3) As most of you probably heard by now: Elon Musk is trying to take over Twitter (TWTR) and make it private. In response to that, the Twitter board of directors initiated a poison pill. A poison pill is a very unfriendly situation for shareholders. Why am I bringing this up in an article about Salesforce? Bret Taylor, Co-CEO of Salesforce is the chairman of the board at Twitter. The question now is will Bret act in a similar shareholder unfriendly way as the CEO of Salesforce?

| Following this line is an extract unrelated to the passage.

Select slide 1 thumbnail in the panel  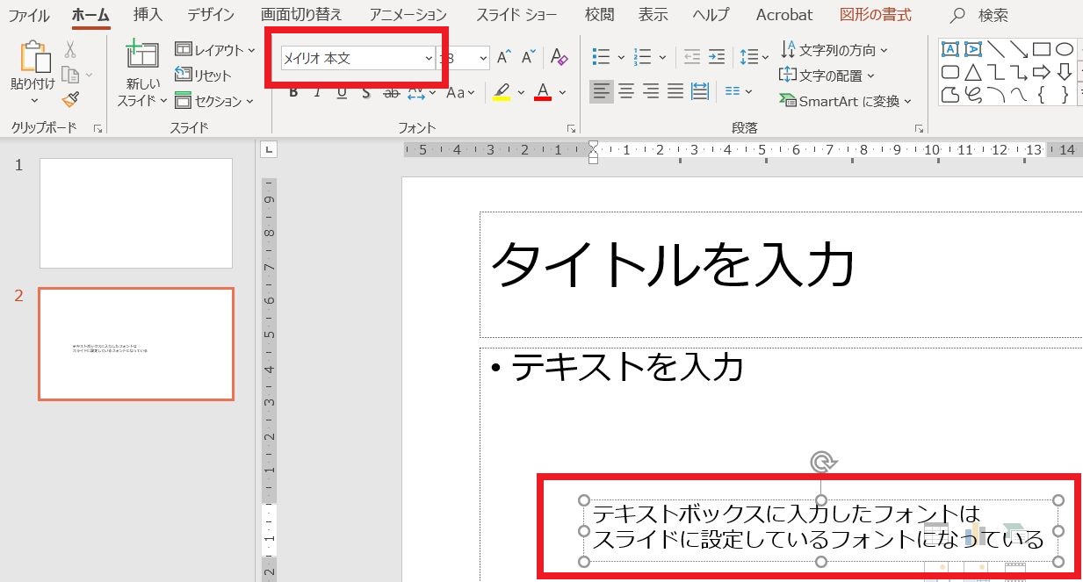(x=136, y=212)
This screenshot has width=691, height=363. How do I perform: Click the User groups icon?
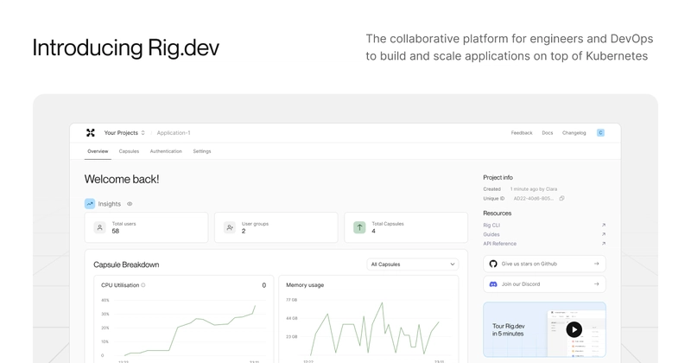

4) Profitability and competition are other risks for Salesforce. So far they have done a great job at improving their market position and fending off competitors. The question is can they achieve significant operating leverage in the future?

Valuation

Salesforce is a tough company to value. Much like Amazon (AMZN), Salesforce suppresses earnings by aggressive reinvestment. In the last 12 months, Sales and marketing expenses equaled 44.7% of CRM revenues, R&D was 16.8% and Stock-based-compensation (SBC) was 10.5%. 73% of revenues for the three factors. Valuing Salesforce on earnings doesn’t make much sense, considering their low net income margins. I rather look at Free Cash Flow. I also use enterprise value, to account for their $3.8 billion in net debt. Salesforce currently trades around 36 times Free Cash Flow. In the graphic below you can see that I had a look at the different factors and how small changes can improve the valuation significantly. Salesforce is still compounding customers and revenue at a very rapid pace, 26% revenue growth at their scale is unprecedented in enterprise software. At some point, they will be able to focus on profitability though. If we assume a reduction of 25% in R&D, S&M and SBC spending, we’d be left with a 19 times FCF multiple, or a 5.2% FCF yield. I think that the current valuation is reasonable for a company growing at the rates (25%~) and scale Salesforce is growing at. Over the next few years, it will be important to observe where the percentage of revenues for R&D, S&M and SBC goes.

Salesforce multiples

Salesforce multiples (Authors model)

Conclusion

I consider Salesforce a buy at these levels and bought more shares last week. Salesforce now accounts for 4% of my portfolio. An investment into Salesforce doesn’t come without risk though, as there are a lot of moving parts:

  • Transition to a new CEO eventually, especially looking at the Twitter controversy of Co-CEO Bret Taylor.
  • Increasing profitability through better cost controls and SBC easing.
  • Fending off competition in a highly competitive market.

I am confident in Marc Benioff and the team to deliver market-beating returns for shareholders as they did in the past.